Clinton’s campaign said yesterday she will spend the “next several weeks” addressing the subject. She and the other candidates are facing more than two dozen primaries and caucuses over the next three weeks, including states such as Florida and California that have been hit hard by the housing market slump.
Voters “are feeling incredible anxiety,” Clinton said.
Clinton, 60, proposed a $70 billion stimulus package on Jan. 11, including assistance for some taxpayers to compensate for rising energy costs and to help avoid foreclosures on homes. It includes a $40 billion tax rebate for middle-income families if the economy continues to decline.
She said today the government should invest money in so-called “green-collar jobs,” such as those involved in alternative energy production and conservation, to reduce the U.S. dependency on foreign oil. “I want to start funding the jobs of the future,” she said.
Sales at U.S. retailers unexpectedly fell in December and the unemployment rate rose to 5 percent, the highest in two years. Clinton’s competitors in the Democratic race, Illinois Sen. Barack Obama and former North Carolina Sen. John Edwards, also have released proposals intended to stave off a recession.

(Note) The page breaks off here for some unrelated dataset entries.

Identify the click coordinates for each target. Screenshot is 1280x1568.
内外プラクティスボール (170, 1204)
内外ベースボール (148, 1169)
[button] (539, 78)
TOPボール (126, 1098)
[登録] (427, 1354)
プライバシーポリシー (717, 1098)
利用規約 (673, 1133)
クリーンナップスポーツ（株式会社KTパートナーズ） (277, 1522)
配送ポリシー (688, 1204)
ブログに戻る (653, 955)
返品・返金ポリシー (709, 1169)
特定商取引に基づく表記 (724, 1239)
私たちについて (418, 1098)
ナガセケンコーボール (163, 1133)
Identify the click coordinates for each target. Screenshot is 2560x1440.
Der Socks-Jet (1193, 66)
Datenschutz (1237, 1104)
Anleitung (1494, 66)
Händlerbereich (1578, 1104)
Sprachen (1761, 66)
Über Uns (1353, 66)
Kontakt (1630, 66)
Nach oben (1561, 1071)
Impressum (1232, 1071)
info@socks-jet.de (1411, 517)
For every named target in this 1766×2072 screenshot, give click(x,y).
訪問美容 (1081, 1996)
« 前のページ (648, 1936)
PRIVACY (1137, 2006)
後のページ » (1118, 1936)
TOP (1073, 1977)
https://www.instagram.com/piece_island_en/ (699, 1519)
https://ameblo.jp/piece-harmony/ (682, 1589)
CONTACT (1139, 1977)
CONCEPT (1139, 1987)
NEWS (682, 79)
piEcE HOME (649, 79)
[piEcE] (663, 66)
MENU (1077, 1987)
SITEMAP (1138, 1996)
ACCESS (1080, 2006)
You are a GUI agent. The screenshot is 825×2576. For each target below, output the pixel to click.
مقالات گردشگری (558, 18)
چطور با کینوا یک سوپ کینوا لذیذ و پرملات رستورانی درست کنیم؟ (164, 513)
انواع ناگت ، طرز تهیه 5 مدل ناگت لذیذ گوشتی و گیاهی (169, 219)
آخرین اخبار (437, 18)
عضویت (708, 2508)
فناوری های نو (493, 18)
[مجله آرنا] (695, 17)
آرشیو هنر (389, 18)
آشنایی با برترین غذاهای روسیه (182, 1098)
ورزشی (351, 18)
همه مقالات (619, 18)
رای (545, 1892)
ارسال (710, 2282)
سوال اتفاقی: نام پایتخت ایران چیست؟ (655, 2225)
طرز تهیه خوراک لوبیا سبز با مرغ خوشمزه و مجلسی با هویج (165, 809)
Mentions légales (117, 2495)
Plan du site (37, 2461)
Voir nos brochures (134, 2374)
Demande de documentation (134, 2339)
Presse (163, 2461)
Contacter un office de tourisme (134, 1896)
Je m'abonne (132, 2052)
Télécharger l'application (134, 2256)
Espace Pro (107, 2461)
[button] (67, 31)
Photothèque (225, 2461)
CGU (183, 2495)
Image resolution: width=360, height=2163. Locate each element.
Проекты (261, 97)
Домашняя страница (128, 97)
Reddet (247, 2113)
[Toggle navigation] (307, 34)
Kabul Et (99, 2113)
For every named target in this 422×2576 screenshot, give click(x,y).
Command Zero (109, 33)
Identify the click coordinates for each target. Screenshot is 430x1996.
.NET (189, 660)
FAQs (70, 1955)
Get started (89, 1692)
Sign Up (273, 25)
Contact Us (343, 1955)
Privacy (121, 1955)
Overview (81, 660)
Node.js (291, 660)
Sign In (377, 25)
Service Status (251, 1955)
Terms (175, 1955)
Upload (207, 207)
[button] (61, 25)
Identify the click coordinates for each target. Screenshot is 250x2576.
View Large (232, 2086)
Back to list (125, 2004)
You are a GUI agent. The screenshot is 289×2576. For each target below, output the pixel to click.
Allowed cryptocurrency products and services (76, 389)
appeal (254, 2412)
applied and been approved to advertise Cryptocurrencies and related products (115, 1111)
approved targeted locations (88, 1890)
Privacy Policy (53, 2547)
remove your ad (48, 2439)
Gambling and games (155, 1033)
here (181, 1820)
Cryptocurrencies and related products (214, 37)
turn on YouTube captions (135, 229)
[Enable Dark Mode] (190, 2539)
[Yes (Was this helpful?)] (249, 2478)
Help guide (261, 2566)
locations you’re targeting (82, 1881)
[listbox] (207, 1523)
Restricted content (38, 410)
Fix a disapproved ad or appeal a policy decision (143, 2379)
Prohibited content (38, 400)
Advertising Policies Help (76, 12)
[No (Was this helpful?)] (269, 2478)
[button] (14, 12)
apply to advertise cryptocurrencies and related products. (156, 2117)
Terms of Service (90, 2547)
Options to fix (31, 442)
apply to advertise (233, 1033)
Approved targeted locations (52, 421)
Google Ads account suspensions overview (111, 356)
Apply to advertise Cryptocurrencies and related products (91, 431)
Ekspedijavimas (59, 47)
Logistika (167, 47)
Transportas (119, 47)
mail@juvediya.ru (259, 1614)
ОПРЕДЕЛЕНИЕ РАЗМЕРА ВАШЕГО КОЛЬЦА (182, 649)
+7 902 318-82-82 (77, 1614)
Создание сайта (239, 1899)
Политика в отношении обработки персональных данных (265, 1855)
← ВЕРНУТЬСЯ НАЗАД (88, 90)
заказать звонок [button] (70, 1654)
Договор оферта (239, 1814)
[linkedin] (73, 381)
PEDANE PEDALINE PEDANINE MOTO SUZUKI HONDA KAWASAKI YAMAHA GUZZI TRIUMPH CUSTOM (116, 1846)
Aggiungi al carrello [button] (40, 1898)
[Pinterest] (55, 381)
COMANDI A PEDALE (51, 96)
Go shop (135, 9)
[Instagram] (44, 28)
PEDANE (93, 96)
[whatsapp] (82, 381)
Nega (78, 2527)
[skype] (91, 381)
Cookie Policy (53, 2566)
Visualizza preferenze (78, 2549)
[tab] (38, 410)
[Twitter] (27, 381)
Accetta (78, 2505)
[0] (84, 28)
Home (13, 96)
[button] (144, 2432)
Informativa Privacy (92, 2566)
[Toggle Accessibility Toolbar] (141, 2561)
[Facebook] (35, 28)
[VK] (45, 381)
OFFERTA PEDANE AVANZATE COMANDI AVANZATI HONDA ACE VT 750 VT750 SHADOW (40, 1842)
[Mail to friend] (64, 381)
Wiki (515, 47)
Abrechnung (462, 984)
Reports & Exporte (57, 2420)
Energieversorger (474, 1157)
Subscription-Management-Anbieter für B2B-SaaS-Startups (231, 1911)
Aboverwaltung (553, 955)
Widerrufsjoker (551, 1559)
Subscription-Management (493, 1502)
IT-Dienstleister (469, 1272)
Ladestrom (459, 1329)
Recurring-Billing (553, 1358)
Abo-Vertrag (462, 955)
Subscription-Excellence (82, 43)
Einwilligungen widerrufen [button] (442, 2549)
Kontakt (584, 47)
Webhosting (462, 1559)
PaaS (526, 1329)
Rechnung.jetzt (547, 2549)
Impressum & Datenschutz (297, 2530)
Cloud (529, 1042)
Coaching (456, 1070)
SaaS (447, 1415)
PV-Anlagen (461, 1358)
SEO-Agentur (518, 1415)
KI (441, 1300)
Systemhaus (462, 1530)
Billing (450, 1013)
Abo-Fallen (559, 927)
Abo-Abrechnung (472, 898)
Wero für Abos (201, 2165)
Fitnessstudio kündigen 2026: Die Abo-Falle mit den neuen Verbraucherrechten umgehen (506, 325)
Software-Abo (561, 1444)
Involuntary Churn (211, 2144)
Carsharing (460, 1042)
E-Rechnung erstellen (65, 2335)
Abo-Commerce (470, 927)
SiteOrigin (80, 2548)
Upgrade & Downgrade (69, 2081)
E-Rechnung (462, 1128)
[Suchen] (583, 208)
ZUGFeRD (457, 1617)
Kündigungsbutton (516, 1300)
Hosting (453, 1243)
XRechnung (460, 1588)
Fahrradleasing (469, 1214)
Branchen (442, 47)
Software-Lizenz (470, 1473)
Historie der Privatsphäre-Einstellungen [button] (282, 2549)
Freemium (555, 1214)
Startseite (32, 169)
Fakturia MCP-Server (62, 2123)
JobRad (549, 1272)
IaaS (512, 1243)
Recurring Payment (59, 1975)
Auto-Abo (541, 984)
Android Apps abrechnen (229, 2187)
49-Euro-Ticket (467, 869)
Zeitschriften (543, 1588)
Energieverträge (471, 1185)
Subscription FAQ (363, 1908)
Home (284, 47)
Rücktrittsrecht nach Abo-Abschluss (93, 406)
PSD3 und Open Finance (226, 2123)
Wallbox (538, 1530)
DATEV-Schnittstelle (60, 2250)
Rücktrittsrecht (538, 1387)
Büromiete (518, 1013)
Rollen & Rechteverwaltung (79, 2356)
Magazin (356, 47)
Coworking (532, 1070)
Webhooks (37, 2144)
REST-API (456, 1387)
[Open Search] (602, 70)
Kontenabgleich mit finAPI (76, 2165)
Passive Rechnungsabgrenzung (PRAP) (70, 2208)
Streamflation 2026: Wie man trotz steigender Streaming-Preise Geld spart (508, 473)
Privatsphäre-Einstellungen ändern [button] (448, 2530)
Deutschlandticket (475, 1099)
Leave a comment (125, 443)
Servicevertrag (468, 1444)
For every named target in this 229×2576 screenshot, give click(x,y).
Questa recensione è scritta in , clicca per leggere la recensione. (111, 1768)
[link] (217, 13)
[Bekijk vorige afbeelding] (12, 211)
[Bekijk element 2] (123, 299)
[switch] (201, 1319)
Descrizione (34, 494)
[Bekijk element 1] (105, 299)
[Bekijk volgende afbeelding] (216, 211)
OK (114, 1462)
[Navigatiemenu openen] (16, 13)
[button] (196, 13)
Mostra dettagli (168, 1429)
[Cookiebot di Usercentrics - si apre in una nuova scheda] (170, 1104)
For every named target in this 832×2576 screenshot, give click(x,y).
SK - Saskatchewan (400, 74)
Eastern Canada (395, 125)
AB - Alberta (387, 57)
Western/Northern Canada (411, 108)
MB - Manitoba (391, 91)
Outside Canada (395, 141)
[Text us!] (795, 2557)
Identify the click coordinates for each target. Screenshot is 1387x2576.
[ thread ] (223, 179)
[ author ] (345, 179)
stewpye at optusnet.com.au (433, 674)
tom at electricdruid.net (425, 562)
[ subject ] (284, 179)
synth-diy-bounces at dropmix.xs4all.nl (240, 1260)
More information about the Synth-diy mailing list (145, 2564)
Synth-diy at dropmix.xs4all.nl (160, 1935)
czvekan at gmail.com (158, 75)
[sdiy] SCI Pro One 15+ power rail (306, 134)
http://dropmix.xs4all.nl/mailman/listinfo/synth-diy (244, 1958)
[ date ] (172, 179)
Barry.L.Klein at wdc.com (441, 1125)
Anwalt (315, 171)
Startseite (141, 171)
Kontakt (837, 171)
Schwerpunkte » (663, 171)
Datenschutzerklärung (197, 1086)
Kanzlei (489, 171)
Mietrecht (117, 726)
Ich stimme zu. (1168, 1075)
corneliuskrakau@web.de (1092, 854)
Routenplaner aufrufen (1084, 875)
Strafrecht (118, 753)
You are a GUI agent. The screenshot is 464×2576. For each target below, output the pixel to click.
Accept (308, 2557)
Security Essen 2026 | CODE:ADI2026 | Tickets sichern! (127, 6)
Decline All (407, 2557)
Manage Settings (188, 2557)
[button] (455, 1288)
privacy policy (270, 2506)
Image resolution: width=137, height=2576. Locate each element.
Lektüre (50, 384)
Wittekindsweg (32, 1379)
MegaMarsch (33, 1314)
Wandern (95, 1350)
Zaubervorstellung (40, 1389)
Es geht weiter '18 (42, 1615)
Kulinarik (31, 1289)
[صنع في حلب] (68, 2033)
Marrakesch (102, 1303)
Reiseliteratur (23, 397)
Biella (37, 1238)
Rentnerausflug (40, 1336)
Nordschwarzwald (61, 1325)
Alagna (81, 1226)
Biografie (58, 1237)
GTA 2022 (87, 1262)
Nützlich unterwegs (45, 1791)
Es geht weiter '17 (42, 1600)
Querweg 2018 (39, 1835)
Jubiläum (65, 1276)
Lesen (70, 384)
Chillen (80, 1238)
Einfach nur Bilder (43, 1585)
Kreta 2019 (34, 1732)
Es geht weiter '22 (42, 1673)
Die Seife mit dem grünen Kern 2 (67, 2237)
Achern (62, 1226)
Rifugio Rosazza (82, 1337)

On Jan. 13, Obama unveiled a $75 billion plan, including a $250 tax cut for most Americans and $10 billion to help homeowners facing foreclosures. He plans an economic forum today in Van Nuys, Calif.
Edwards last month called on Congress to approve a $25 billion package of investments in clean energy, job training and unemployment benefits, and another $75 billion in the event of a recession.
The economy has become a major issue on the Republican side as well. Former Massachusetts Gov. Mitt Romney used the issue to win the Michigan primary yesterday over Arizona Sen. John McCain. Michigan’s unemployment rate of 7.4 percent leads the nation.
Clinton also repeated her call for greater transparency for investments by overseas sovereign wealth funds that are putting capital into U.S. financial institutions. Disclosure and oversight is needed to make sure such investments don’t run counter to U.S. interests.
“I don’t have any problem with these funds, as long as they are transparent, as long as there are international rules as to how they function,” she said in the interview. “This is a new challenge we face.”
Clinton also took aim at Obama for comments he made to the Reno Gazette-Journal and at last night’s debate in Las Vegas that he doesn’t see himself acting as the government’s “operating officer” if he wins the presidency.
Clinton said she was “taken aback” by Obama’s comments.
“It’s important that we have a president who understands that you have to run the government,” she said. Americans “want a president who they believe gets up every single day and works for them. That requires a president who is hands-on.”